Dermot Bolger is a distinguished novelist and playwright. His novels include ‘The Journey Home’, ‘The Woman’s Daughter’, ‘Emily’s Shoes’, and, most recently, ‘A Second Life’. He lives and works in Dublin.
Dermot Bolger
Dermot Bolger was born in Finglas, north Dublin in 1959, founded The Raven Arts Press while still a schoolboy, became a factory hand in 1977 and since then has been a major force at the cutting edge of Irish writing as a playwright, novelist, poet and editor.
His eight plays, including The Lament for Arthur Cleary, In High Germany and The Passion of Jerome, have received The Samuel Beckett Award, two Edinburgh Fringe Firsts, The BBC Stewart Parker Prize and the O.Z. Whitehead Award, while he has been Playwright in Association with the Abbey Theatre in Dublin.
His seven novels, including The Journey Home, A Second Life and Father’s Music have received the A.E. Memorial Prize and Macauley Fellowship, have been shortlisted for the Irish Times/Aer Lingus Fiction Prize and Hughes Fiction Prize, and been translated into many languages. Casting a controversial look at Irish life, his examination of the corrupt underbelly of Irish public life has been vindicated by recent revelation and tribunals of inquiry in Ireland.

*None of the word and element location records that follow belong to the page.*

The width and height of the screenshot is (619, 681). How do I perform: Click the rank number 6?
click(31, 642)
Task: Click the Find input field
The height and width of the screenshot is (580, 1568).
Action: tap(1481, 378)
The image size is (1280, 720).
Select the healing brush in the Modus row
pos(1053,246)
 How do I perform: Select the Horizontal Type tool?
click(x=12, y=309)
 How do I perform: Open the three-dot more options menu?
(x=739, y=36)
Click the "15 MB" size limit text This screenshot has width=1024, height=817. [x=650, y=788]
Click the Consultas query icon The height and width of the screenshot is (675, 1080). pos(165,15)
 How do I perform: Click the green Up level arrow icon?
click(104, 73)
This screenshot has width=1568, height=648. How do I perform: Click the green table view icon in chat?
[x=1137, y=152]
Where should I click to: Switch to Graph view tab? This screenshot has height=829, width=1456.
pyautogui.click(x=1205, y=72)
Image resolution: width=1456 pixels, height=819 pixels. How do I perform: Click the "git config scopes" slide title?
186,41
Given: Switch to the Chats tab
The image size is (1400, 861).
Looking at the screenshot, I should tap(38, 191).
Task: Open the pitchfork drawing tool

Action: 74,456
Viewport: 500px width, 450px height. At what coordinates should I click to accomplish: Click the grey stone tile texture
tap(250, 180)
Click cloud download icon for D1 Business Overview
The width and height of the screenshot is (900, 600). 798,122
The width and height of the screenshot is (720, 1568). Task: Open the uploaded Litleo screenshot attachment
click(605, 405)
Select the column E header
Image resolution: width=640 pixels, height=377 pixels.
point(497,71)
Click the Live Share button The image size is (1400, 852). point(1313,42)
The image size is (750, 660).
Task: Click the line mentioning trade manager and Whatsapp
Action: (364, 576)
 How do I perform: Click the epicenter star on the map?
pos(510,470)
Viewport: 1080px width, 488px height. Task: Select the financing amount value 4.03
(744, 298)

He is the originator and editor of the bestselling collaborative novels Finbar’s Hotel and Ladies Night at Finbar’s Hotel, to which he cajoled and coerced such leading Irish writers as Roddy Doyle, Maeve Binchy, Joseph O’Connor, Emma Donoghue and Colm Toibin into contributing chapters.
Translated into ten languages (including Japanese and Serbian) both books display Bolger’s fascination with hotels (and Ladies Night his fascination with using the voice of women) which has come to its full flowering in Temptation, the story of the tempting of a happily married woman set in a thinly disguised version of one of Ireland’s most famous hotels.
Raven Arts Press (which he closed down in 1992) was one of Ireland’s most radical publishers, providing a platform for a whole generation of new Irish writers like Patrick McCabe, Colm Toibin, Eoin Mcnamee, Sara Berkeley and others, as well as opening up new and controversial dark areas of Irish life in memoirs like Paddy Doyle’s The God Squad.
In 1992 he co-founded New Island Books (of which he is executive editor), which has been a major force in Irish publishing, originating such international bestsellers as Joseph O’Connor’s The Secret World of the Irish Male and Nuala O’Failain’s stunning memoir of the life of an Irishwoman, Are you Somebody? New Island have just launched Open Book, the first ever series of novels for adults with reading difficulties, to which Bolger, Roddy Doyle and many well known Irish writers have contributed, with royalties going to charity.
A poet (whose Selected Poems appeared in 1998), he is editor of many anthologies, including the recently issued New Picador Book of Contemporary Irish Fiction. Dermot Bolger lives in Dublin.